── Information given ──

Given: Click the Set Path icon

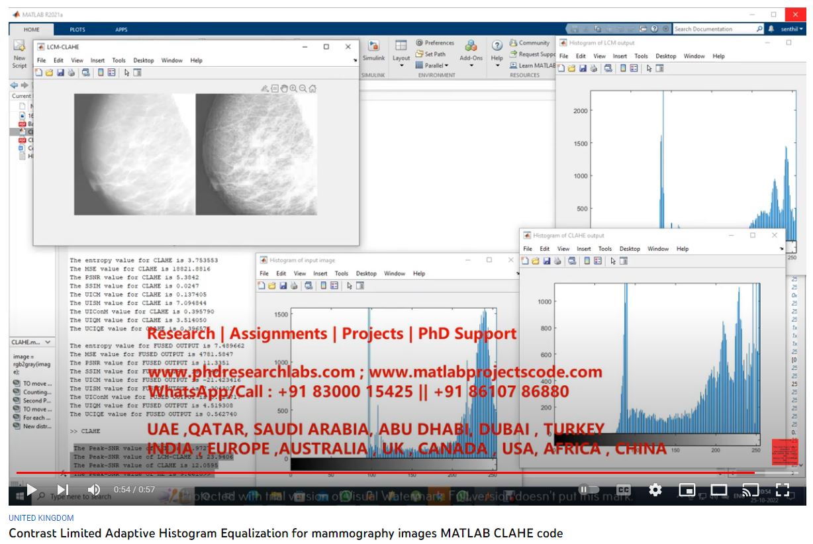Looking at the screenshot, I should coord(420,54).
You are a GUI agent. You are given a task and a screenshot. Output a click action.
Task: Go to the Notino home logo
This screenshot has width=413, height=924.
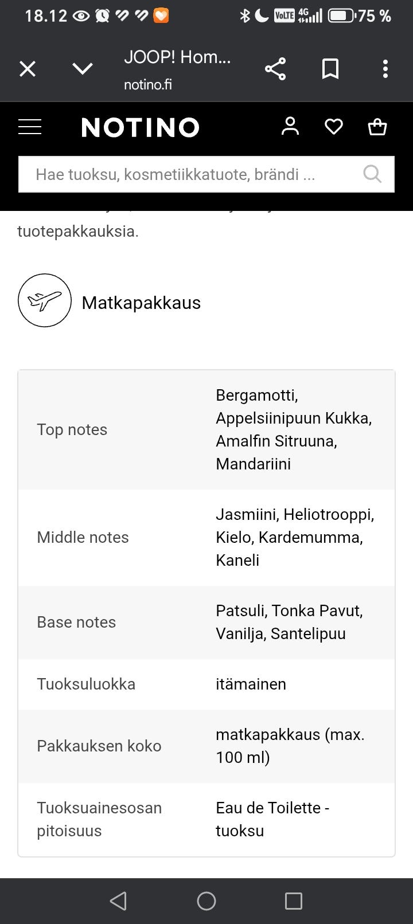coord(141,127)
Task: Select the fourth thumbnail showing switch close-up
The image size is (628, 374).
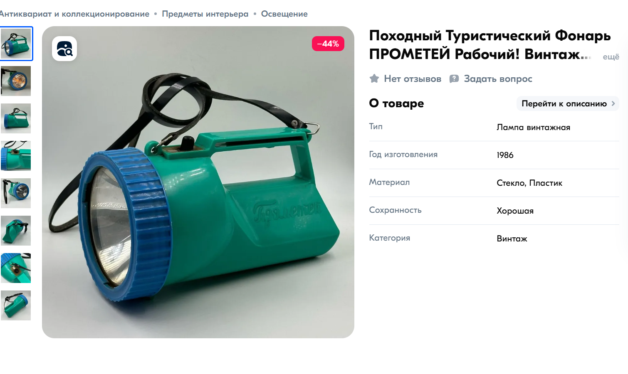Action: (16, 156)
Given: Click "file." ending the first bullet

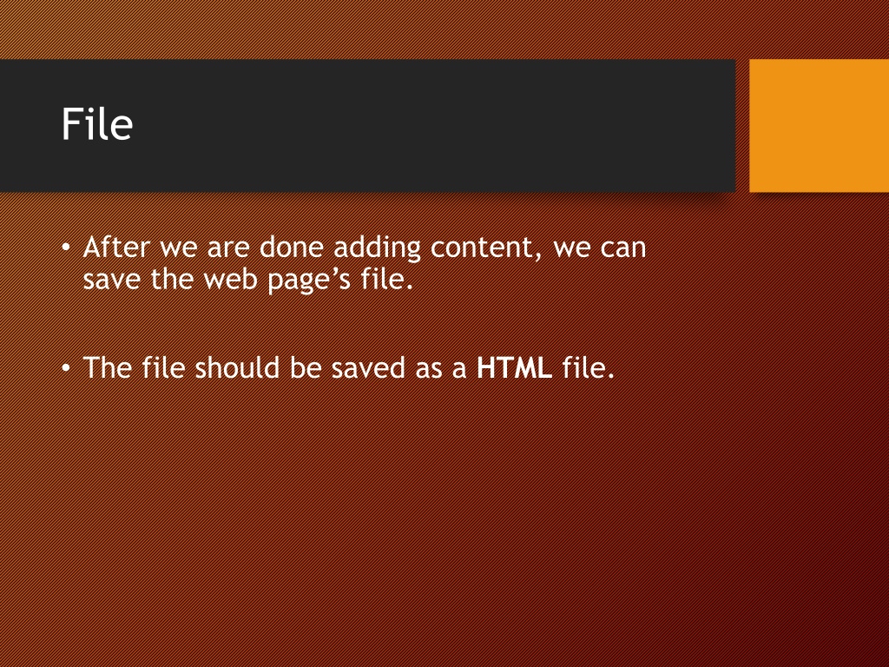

───

Work task:
All lines from the one containing "This screenshot has width=413, height=924." through the final line of the entries above are to be copied exactly; the pictures are not.

Exercise answer:
This screenshot has width=413, height=924.
coord(141,127)
Task: Select the fourth thumbnail showing switch close-up
The image size is (628, 374).
Action: (16, 156)
Given: Click "file." ending the first bullet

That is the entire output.